Stored data
——

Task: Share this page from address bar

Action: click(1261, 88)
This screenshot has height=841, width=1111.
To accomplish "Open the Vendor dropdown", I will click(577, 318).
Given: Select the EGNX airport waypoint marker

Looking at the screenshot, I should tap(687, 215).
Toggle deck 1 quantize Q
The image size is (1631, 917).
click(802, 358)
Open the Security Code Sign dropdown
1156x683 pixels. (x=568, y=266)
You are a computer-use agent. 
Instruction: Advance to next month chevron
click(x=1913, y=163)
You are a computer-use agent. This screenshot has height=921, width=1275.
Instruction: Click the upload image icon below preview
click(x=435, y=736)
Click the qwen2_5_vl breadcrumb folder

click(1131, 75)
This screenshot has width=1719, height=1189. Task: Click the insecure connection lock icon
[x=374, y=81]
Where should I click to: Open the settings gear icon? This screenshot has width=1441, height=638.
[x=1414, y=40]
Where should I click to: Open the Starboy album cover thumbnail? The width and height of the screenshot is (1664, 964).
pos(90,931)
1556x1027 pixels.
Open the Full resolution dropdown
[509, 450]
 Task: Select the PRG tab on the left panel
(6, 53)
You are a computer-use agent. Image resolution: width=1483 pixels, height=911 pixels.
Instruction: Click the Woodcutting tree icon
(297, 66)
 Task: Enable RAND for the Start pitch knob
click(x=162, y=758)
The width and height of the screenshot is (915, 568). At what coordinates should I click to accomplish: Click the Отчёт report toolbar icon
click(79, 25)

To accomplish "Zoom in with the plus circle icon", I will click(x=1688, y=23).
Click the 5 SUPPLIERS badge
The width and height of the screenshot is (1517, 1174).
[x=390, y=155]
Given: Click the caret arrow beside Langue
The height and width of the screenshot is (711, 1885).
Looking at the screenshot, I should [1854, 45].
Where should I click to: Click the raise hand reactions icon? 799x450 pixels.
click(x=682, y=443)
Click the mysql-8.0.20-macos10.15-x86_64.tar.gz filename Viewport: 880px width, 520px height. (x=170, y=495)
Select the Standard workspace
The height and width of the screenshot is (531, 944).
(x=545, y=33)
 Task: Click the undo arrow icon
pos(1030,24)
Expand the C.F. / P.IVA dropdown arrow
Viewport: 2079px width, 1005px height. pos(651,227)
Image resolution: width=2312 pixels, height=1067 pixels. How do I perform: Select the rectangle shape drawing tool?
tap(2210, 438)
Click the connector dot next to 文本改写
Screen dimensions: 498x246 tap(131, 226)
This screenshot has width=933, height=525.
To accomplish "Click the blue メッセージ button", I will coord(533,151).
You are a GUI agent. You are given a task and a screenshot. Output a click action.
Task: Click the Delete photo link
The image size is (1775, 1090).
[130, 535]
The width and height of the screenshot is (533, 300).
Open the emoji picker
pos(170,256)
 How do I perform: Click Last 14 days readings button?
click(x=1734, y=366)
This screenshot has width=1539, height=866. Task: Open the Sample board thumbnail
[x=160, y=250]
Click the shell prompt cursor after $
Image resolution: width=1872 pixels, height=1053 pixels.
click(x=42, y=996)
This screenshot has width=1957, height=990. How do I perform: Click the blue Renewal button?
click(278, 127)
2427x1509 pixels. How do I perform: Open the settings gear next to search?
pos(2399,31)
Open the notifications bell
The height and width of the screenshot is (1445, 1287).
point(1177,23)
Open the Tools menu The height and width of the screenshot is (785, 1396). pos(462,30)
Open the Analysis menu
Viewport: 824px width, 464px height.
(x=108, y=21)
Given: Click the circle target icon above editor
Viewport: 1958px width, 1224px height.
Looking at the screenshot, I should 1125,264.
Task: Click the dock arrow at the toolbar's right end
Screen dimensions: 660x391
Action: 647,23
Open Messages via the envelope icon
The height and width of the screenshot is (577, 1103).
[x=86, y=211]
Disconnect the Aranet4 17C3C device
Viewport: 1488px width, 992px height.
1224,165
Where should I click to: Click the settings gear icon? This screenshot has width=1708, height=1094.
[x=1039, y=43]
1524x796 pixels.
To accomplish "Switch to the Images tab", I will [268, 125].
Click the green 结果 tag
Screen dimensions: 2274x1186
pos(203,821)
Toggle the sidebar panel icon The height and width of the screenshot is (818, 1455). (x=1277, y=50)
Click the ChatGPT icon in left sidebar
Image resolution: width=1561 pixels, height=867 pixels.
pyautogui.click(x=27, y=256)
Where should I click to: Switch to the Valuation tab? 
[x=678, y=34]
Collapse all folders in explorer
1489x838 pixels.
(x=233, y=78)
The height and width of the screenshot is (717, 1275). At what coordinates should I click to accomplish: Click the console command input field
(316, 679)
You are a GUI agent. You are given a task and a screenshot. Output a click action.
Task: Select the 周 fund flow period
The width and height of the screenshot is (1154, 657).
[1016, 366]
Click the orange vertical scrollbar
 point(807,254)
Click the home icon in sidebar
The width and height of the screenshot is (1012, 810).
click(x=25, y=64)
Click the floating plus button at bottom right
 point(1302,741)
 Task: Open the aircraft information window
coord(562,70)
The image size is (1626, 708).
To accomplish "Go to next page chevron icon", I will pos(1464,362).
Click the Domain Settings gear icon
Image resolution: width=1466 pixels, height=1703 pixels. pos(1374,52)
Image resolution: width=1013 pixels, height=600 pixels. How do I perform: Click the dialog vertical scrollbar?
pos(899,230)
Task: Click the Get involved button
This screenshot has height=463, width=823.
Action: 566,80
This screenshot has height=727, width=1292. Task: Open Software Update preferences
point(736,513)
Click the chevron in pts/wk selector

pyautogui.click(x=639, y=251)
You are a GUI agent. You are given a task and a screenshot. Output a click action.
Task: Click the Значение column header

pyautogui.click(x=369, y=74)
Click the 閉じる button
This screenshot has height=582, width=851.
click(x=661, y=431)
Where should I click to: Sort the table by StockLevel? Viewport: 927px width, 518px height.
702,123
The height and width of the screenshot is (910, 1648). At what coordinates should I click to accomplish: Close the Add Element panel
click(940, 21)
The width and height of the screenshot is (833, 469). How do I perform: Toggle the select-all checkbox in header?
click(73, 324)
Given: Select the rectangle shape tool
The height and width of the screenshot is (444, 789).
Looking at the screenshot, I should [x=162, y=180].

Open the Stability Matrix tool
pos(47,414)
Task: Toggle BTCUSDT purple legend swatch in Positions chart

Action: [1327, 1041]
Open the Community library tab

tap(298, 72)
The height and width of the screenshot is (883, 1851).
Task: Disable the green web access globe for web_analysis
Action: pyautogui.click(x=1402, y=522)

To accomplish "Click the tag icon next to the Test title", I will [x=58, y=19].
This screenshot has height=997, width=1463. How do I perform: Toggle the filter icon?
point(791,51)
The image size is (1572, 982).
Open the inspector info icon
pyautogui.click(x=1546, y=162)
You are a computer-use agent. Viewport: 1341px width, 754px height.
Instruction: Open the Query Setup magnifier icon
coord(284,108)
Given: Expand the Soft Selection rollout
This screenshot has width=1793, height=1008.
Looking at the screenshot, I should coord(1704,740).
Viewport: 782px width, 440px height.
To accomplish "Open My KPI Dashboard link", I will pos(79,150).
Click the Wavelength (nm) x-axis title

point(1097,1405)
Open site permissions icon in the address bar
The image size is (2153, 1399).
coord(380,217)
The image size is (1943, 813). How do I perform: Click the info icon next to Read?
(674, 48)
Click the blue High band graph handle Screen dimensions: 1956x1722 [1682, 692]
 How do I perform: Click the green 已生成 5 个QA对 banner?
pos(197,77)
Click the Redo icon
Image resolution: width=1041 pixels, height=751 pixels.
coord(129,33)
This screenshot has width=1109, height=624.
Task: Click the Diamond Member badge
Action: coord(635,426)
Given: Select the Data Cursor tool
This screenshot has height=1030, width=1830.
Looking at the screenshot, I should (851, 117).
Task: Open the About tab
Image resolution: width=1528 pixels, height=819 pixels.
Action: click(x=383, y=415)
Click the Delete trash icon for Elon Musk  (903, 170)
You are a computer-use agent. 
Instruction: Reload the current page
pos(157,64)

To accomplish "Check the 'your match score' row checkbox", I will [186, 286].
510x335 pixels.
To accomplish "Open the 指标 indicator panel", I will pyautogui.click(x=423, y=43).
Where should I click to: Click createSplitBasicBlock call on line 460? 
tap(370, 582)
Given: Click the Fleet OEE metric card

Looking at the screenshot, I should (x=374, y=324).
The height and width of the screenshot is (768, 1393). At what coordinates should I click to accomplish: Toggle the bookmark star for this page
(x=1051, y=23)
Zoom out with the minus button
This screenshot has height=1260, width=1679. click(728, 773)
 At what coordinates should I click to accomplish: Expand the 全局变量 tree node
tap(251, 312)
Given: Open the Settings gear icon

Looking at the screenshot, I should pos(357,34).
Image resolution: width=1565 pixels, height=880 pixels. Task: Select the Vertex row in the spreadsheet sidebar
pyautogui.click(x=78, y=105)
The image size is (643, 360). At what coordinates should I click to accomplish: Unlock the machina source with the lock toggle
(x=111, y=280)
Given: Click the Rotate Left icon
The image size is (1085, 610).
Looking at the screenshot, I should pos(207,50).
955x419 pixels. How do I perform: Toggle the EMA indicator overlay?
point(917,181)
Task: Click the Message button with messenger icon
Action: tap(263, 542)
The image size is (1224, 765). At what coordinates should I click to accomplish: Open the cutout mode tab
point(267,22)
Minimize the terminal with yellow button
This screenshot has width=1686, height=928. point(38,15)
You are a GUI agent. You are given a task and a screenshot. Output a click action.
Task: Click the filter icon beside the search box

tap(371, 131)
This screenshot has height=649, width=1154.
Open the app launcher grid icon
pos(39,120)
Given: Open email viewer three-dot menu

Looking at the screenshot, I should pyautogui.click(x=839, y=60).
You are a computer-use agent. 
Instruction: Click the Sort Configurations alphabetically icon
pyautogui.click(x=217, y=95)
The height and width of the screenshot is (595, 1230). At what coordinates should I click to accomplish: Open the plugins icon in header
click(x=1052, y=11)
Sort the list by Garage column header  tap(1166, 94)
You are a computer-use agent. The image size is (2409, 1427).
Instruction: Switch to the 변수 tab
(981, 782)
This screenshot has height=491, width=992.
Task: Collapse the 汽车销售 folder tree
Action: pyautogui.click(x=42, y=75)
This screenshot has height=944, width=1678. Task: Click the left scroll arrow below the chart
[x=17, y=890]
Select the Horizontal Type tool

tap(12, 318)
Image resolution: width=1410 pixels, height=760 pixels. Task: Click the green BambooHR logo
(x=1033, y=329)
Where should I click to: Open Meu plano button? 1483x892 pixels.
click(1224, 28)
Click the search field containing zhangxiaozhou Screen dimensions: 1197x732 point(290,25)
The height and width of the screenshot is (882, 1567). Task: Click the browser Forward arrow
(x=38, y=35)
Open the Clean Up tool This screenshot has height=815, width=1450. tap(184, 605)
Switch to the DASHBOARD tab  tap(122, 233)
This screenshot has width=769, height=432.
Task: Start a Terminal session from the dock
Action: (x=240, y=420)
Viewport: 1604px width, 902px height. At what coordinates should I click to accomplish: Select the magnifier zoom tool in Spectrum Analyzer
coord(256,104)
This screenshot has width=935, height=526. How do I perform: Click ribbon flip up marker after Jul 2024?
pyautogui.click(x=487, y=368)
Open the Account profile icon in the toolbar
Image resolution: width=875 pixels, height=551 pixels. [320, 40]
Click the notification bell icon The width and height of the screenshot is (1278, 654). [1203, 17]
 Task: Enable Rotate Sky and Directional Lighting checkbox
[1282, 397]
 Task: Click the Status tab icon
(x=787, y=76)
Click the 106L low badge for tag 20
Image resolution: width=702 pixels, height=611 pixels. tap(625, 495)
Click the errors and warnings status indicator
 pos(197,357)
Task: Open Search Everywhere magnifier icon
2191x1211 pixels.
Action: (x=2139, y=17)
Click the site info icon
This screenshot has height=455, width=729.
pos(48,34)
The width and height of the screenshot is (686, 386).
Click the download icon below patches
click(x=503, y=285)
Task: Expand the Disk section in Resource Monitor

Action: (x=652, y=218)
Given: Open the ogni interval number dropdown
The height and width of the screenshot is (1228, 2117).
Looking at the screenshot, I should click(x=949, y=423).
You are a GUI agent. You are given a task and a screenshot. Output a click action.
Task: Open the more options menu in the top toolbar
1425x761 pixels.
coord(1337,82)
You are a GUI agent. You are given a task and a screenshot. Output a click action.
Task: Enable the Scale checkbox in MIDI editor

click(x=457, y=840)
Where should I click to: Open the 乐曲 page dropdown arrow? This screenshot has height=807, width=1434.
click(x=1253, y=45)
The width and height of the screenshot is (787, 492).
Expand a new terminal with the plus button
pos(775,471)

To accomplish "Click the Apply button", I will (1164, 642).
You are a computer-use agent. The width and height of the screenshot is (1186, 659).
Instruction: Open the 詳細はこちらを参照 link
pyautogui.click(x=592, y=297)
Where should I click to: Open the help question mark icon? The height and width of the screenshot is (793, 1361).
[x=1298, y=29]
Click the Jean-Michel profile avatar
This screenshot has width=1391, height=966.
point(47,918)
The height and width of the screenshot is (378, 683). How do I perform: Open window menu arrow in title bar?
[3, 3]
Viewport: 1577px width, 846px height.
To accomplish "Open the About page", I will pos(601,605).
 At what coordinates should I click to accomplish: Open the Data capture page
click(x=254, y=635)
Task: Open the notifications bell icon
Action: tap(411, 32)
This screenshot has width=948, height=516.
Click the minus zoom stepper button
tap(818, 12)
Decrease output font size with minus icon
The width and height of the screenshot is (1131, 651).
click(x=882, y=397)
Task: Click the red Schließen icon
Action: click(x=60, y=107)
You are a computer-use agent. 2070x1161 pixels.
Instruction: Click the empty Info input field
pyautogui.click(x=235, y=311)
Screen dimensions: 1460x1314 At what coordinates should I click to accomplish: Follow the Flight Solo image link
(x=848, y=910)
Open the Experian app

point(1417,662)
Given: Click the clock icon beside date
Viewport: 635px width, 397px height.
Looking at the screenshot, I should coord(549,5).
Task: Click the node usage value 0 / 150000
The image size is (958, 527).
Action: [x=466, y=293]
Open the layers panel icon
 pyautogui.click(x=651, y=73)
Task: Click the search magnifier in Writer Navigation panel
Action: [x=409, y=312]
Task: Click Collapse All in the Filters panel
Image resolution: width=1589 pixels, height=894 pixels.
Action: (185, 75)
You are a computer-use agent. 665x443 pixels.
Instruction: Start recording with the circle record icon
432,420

——

:: WORK TO BE COMPLETED ::
Output the lines above between the one holding "Sort the list" and the one holding "Open the Clean", inclusive, with nothing before or after them.

:: THE COMPLETED TASK ::
Sort the list by Garage column header  tap(1166, 94)
You are a computer-use agent. The image size is (2409, 1427).
Instruction: Switch to the 변수 tab
(981, 782)
This screenshot has height=491, width=992.
Task: Collapse the 汽车销售 folder tree
Action: pyautogui.click(x=42, y=75)
This screenshot has height=944, width=1678. Task: Click the left scroll arrow below the chart
[x=17, y=890]
Select the Horizontal Type tool

tap(12, 318)
Image resolution: width=1410 pixels, height=760 pixels. Task: Click the green BambooHR logo
(x=1033, y=329)
Where should I click to: Open Meu plano button? 1483x892 pixels.
click(1224, 28)
Click the search field containing zhangxiaozhou Screen dimensions: 1197x732 point(290,25)
The height and width of the screenshot is (882, 1567). Task: Click the browser Forward arrow
(x=38, y=35)
Open the Clean Up tool This screenshot has height=815, width=1450. tap(184, 605)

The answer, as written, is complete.